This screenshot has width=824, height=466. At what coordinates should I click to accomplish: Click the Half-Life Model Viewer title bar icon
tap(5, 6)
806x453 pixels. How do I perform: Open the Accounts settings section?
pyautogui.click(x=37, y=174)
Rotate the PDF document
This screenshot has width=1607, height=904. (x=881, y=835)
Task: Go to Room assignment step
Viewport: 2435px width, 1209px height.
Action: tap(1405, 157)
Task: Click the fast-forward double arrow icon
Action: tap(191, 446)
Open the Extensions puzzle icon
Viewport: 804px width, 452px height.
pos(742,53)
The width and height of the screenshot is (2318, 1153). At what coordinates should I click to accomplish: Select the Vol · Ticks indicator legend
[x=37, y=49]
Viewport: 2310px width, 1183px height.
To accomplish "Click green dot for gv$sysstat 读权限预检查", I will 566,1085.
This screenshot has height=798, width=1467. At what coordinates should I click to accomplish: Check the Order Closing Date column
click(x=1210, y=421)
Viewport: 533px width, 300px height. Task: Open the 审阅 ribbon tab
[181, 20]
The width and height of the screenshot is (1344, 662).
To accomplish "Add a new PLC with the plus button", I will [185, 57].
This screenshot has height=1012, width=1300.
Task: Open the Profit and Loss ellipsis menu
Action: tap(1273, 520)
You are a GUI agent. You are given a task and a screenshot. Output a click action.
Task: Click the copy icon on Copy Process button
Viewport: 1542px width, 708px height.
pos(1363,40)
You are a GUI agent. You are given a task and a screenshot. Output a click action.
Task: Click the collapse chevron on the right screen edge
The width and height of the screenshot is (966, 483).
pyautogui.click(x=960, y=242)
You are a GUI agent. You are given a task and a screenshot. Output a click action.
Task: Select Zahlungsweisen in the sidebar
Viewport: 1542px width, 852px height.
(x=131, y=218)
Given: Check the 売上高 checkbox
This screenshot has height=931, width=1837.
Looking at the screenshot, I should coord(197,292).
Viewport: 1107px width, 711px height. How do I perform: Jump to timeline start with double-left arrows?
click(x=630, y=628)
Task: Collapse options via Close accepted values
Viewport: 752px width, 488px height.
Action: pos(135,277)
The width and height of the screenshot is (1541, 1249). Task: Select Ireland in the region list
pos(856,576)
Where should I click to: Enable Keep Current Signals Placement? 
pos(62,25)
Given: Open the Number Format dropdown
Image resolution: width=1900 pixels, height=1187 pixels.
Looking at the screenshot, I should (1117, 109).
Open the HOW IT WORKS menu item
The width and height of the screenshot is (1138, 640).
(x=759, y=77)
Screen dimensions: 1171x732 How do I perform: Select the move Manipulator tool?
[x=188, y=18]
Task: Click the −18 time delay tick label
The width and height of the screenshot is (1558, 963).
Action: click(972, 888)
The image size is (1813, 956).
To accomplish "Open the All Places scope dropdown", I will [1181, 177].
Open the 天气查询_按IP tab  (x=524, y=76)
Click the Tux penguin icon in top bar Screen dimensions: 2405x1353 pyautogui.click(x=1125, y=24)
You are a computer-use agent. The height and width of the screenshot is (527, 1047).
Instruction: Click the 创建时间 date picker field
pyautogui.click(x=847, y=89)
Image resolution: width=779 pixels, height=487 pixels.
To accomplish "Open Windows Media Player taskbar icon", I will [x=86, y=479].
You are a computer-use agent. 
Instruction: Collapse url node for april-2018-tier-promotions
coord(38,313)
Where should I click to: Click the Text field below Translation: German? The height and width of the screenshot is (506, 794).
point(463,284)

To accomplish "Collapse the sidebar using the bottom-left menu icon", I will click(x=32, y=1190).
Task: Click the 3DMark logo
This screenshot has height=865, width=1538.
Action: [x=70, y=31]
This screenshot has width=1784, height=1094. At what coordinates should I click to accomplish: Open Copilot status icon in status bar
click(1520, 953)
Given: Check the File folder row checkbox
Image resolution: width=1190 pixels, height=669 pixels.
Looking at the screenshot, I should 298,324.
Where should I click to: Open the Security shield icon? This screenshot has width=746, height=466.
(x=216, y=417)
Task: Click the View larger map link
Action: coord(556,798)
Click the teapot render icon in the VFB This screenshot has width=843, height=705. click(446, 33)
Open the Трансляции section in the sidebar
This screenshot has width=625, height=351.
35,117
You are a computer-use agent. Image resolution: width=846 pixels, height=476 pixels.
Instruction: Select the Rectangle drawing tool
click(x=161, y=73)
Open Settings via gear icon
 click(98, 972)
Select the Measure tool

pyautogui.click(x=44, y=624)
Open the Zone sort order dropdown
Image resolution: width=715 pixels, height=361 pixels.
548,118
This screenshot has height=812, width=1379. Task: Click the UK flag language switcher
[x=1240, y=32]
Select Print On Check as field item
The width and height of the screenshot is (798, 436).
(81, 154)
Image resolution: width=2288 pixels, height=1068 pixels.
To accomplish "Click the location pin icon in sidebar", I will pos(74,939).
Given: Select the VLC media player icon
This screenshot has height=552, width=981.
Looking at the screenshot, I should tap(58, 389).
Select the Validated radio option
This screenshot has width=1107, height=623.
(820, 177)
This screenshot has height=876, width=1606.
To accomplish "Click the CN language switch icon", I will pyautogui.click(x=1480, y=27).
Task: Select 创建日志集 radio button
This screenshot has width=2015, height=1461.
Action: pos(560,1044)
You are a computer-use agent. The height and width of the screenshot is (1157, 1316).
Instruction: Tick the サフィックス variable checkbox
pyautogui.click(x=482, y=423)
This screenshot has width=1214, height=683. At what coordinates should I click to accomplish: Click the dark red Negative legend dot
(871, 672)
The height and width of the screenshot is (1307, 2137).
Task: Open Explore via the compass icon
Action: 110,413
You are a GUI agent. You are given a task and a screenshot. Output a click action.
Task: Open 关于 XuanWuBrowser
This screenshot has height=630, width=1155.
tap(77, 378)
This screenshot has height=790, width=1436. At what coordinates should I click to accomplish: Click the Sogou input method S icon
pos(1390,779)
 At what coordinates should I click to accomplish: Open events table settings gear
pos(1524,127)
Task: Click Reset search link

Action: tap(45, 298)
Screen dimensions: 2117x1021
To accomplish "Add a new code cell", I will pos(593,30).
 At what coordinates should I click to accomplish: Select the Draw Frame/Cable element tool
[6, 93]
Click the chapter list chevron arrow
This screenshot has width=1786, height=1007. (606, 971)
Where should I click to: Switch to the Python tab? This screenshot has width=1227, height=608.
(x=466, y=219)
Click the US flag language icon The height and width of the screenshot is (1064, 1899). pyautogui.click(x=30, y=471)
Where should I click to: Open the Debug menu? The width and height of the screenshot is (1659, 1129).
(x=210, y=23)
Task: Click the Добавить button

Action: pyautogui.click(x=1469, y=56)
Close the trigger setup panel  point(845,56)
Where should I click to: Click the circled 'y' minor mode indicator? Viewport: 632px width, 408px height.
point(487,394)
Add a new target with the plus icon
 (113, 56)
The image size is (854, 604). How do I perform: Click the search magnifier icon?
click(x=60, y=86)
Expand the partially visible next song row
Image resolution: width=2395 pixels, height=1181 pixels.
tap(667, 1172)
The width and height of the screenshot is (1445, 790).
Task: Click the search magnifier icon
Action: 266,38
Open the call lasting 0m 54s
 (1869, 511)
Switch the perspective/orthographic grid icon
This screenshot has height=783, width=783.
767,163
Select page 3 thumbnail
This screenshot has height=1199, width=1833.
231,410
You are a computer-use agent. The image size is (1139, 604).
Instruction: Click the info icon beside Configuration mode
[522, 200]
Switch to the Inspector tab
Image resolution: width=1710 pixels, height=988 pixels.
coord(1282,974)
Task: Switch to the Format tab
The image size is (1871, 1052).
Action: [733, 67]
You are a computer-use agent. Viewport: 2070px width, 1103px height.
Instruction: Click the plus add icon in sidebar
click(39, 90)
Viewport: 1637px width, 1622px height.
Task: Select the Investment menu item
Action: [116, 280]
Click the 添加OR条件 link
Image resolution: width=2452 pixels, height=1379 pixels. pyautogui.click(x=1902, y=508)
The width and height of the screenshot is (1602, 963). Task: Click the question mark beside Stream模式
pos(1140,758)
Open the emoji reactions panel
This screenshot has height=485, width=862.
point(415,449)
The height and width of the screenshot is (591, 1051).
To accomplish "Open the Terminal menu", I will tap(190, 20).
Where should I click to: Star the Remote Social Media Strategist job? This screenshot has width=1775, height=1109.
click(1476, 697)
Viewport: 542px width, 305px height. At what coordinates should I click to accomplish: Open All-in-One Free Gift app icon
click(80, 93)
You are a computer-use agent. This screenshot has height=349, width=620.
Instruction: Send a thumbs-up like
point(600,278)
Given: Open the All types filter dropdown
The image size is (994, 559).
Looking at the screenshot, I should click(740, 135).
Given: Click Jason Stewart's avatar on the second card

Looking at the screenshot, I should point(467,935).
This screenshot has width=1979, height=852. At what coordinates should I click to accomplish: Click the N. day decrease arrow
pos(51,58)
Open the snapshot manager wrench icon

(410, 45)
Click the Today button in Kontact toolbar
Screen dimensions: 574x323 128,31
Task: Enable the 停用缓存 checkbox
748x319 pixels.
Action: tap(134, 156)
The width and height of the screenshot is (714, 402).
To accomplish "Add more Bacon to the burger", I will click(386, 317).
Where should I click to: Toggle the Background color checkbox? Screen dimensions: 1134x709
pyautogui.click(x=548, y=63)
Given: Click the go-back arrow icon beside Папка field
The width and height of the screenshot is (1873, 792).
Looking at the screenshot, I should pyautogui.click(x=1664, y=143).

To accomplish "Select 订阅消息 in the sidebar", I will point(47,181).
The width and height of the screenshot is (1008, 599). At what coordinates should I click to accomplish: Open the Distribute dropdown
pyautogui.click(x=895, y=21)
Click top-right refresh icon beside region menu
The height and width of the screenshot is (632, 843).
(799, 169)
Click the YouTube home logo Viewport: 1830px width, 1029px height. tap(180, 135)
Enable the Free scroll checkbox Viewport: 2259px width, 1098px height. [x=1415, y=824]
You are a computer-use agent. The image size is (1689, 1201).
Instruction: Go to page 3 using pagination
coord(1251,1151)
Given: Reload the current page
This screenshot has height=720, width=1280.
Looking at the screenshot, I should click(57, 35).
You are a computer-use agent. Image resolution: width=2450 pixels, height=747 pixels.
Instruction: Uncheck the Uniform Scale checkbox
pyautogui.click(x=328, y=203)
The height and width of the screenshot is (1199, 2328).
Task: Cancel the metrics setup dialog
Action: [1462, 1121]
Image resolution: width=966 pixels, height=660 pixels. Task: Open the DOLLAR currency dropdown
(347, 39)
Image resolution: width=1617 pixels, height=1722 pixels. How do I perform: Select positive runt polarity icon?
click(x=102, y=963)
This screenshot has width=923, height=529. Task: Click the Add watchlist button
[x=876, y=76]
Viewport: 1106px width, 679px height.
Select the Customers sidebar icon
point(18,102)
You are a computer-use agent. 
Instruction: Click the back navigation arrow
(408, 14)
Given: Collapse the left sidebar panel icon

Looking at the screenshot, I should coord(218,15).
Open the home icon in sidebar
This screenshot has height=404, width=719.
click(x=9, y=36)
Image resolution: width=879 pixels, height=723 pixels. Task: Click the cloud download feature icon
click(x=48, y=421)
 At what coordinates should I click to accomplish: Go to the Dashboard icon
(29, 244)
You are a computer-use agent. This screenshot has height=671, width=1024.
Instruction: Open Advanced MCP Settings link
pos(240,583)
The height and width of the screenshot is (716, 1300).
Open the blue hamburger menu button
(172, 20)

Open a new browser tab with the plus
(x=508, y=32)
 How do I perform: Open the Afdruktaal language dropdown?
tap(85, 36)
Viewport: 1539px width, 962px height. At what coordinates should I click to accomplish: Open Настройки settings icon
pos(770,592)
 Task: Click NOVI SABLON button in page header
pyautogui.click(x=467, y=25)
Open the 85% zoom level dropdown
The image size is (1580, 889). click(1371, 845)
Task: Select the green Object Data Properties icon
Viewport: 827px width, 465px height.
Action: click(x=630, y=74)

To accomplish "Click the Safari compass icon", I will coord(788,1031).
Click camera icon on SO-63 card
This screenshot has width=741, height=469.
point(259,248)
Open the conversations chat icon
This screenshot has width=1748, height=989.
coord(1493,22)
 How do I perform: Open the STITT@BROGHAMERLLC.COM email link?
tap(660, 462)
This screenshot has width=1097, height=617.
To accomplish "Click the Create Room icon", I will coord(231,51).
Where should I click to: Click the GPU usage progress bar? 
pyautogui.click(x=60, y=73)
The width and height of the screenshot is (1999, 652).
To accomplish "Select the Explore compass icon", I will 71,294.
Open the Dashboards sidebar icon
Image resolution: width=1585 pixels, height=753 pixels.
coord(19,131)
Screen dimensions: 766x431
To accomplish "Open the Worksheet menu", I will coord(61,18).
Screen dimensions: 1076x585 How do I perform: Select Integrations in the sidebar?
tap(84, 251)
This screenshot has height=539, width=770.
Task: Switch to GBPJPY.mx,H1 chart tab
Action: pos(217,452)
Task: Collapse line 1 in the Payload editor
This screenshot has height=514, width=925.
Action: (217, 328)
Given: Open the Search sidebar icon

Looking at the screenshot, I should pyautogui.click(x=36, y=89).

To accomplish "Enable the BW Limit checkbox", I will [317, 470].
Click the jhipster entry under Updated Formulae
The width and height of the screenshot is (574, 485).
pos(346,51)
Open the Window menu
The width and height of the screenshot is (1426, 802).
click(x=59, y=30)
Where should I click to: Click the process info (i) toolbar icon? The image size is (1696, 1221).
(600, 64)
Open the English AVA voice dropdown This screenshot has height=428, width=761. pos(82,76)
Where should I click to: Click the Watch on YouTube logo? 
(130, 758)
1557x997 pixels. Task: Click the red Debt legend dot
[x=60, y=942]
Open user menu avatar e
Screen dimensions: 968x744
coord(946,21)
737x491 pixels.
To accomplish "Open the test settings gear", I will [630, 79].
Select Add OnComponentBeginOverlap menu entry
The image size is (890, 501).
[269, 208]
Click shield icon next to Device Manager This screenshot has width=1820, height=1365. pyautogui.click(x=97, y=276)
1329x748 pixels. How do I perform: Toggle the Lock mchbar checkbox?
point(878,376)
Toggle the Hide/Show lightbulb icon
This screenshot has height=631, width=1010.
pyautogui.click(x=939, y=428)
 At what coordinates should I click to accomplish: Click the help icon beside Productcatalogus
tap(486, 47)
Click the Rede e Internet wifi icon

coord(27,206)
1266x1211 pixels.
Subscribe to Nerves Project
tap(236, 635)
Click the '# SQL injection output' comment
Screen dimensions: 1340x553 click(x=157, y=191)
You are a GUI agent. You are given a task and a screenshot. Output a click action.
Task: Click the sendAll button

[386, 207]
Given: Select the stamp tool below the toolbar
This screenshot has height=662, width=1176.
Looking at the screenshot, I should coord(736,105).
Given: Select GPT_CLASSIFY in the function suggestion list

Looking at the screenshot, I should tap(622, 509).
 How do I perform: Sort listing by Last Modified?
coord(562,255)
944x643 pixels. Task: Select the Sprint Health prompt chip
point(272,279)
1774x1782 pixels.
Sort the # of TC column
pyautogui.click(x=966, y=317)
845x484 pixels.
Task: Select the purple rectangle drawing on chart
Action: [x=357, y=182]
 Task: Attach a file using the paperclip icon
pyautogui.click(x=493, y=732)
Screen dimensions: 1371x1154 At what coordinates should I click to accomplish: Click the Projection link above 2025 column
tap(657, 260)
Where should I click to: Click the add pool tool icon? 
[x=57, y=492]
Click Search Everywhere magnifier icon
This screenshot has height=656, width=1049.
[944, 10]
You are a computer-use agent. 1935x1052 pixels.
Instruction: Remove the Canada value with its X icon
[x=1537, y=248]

• • •

→ YOUR INSTRUCTIONS:
Reproducing the whole listing above is not the task. Copy exactly only the lines from the one with "Where should I click to: Toggle" to the one with "Given: Click the", both kept.

→ ANSWER TO THE PROBLEM:
Where should I click to: Toggle the Background color checkbox? Screen dimensions: 1134x709
pyautogui.click(x=548, y=63)
Given: Click the go-back arrow icon beside Папка field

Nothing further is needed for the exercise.